- [Task brief]:
In your reply, write out the records exactly, each line intact.
─── Records to process
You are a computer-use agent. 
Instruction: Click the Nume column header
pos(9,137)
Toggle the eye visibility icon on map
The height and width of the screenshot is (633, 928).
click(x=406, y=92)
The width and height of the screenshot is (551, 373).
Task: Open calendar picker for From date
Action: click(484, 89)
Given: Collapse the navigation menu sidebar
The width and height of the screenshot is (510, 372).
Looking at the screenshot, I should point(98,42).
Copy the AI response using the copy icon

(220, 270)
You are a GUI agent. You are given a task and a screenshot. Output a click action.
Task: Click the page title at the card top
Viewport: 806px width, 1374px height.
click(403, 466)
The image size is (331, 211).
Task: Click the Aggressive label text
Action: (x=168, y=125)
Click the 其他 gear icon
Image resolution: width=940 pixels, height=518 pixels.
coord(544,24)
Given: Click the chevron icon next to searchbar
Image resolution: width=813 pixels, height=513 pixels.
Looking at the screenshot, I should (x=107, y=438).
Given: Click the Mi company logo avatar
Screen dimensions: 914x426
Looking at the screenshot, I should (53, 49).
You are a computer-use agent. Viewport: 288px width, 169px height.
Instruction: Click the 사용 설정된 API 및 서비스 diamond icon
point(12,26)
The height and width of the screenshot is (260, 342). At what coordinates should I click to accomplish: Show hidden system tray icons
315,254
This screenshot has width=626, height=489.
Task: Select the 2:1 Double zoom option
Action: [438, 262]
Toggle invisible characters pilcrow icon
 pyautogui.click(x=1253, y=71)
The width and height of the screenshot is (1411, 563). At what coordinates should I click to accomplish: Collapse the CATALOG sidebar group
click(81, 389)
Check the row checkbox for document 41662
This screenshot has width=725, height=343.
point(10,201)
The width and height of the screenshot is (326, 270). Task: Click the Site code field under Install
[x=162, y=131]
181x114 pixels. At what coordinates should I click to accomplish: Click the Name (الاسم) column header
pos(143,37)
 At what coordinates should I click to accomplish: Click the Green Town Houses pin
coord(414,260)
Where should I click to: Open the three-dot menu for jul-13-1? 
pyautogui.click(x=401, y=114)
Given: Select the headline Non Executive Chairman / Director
──────
- [Response to this exercise]:
You are a computer-use agent. 
Instruction: Click the Nume column header
pos(9,137)
Toggle the eye visibility icon on map
The height and width of the screenshot is (633, 928).
click(x=406, y=92)
The width and height of the screenshot is (551, 373).
Task: Open calendar picker for From date
Action: click(484, 89)
Given: Collapse the navigation menu sidebar
The width and height of the screenshot is (510, 372).
Looking at the screenshot, I should point(98,42).
Copy the AI response using the copy icon

(220, 270)
You are a GUI agent. You are given a task and a screenshot. Output a click action.
Task: Click the page title at the card top
Viewport: 806px width, 1374px height.
click(403, 466)
The image size is (331, 211).
Task: Click the Aggressive label text
Action: (x=168, y=125)
Click the 其他 gear icon
Image resolution: width=940 pixels, height=518 pixels.
coord(544,24)
Given: Click the chevron icon next to searchbar
Image resolution: width=813 pixels, height=513 pixels.
Looking at the screenshot, I should (x=107, y=438).
Given: Click the Mi company logo avatar
Screen dimensions: 914x426
Looking at the screenshot, I should (53, 49).
You are a computer-use agent. Viewport: 288px width, 169px height.
Instruction: Click the 사용 설정된 API 및 서비스 diamond icon
point(12,26)
The height and width of the screenshot is (260, 342). At what coordinates should I click to accomplish: Show hidden system tray icons
315,254
This screenshot has width=626, height=489.
Task: Select the 2:1 Double zoom option
Action: [438, 262]
Toggle invisible characters pilcrow icon
 pyautogui.click(x=1253, y=71)
The width and height of the screenshot is (1411, 563). At what coordinates should I click to accomplish: Collapse the CATALOG sidebar group
click(81, 389)
Check the row checkbox for document 41662
This screenshot has width=725, height=343.
point(10,201)
The width and height of the screenshot is (326, 270). Task: Click the Site code field under Install
[x=162, y=131]
181x114 pixels. At what coordinates should I click to accomplish: Click the Name (الاسم) column header
pos(143,37)
 At what coordinates should I click to accomplish: Click the Green Town Houses pin
coord(414,260)
Where should I click to: Open the three-dot menu for jul-13-1? 
pyautogui.click(x=401, y=114)
Given: Select the headline Non Executive Chairman / Director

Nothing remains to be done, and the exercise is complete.